ひとつの沿線に住み続けることで色々なサービスが受けられる
関東圏の私鉄は、鉄道以外にも地域住民に多くのサービスを提供している。スーパーマーケットやクレジットカードなど、生活に必要なものだけではなく、賃貸不動産の紹介や提供、分譲不動産の販売、さらには子育て関連だけでなくその他もろもろのサービスを手がけている。
こういったサービスを享受すると、非常に効率がいいというメリットがある。鉄道会社系列のポイントも多く貯めることができる。なかには、電気やケーブルテレビまで提供される沿線もある。
生活のすべてが鉄道会社丸抱えになると困ること
ただ、生活のすべてが鉄道会社丸抱えになると、個人の主体的な意志での選択をするという能力がはぐくまれなくなる危険性もある。よいものは何もかも自社沿線にあるのだから、それ以上いいものを、あるいは違うものを探さなくてもいいという考えになってしまう。消費や生活の諸活動において、みずからの探究心をはぐくむ機会を失ってしまうということもあり得るのだ。

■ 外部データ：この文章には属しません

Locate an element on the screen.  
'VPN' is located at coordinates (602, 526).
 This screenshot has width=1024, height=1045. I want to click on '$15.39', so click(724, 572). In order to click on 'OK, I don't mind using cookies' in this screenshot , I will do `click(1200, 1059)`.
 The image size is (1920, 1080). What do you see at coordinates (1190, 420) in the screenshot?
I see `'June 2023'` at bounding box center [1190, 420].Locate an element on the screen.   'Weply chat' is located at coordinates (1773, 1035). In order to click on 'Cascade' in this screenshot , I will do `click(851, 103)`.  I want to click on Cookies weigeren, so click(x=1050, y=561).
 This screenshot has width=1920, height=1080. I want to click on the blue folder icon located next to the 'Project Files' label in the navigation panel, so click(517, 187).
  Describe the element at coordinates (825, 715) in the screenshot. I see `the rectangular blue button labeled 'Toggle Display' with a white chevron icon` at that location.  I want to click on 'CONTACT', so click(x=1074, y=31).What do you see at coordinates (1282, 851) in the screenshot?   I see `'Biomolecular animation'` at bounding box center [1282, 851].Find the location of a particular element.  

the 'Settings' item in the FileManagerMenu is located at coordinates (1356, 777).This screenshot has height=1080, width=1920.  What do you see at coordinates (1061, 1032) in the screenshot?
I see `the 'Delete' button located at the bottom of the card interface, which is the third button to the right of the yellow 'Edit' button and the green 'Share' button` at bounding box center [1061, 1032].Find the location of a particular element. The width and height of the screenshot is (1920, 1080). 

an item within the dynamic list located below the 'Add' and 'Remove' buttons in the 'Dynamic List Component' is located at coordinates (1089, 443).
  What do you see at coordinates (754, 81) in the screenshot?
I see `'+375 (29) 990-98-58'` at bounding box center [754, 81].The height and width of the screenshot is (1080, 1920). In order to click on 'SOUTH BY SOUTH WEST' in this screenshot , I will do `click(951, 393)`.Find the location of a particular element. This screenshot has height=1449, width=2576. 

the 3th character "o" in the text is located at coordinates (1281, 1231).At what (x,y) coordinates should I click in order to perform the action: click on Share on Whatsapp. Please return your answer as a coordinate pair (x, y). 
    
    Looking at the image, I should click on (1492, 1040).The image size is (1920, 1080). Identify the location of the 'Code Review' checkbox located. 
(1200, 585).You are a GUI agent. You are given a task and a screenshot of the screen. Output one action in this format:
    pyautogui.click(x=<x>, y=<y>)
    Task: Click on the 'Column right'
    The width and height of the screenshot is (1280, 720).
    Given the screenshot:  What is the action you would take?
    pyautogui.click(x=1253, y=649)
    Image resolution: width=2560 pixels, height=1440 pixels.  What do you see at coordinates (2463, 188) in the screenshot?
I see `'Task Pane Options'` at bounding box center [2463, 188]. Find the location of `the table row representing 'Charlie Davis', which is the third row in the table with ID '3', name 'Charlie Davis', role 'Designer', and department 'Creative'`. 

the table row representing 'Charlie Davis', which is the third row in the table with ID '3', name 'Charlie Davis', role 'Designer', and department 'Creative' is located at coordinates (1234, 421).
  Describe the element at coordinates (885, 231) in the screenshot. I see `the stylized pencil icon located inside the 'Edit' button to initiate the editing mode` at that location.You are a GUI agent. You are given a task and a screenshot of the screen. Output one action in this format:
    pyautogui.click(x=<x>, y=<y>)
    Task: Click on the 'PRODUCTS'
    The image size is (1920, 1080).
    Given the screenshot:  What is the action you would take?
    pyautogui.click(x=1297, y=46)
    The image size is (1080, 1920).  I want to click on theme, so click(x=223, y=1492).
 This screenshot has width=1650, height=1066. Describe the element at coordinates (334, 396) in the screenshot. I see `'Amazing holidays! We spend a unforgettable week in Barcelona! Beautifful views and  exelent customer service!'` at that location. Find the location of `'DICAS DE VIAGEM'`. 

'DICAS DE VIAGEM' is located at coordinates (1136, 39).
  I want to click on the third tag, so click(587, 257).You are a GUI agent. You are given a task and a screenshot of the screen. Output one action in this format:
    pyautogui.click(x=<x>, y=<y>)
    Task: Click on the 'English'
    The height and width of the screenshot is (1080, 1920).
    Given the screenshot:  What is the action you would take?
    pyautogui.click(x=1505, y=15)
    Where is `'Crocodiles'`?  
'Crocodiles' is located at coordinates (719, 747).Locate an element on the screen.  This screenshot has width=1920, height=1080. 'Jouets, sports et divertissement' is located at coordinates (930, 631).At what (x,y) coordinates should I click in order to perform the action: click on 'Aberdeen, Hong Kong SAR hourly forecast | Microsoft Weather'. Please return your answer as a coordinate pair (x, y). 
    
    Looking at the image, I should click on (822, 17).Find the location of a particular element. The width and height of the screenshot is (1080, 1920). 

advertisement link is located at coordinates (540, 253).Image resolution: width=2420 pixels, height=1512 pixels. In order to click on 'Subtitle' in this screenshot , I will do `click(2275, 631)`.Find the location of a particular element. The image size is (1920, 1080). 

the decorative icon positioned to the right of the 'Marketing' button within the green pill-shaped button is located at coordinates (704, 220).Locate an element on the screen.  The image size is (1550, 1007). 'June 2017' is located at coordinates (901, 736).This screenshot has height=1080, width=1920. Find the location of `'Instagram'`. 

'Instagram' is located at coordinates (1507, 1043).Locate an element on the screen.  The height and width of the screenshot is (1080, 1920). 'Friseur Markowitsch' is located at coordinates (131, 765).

いいものを買うのならば、鉄道会社系列の百貨店だけではなく、呉服店に起源を持つ百貨店も見て比較してみようといったことや、さまざまなお店を比較検討して最良のものを見つけよう、という探究心が薄れてしまったり、鉄道系のスーパーマーケット以外にも、どこにいいスーパーマーケットがあり、あるいはどこが安いかということも、考えなくなってしまう。良質なサービスが鉄道会社グループにより提供されると、ものを見る力や考える力というのが、いまいち身につきにくくなるということもあるのだ。
生活する環境が快適すぎるあまり、他を見る視点を失ってしまう――これが「沿線格差」の負の側面であるといえるだろう。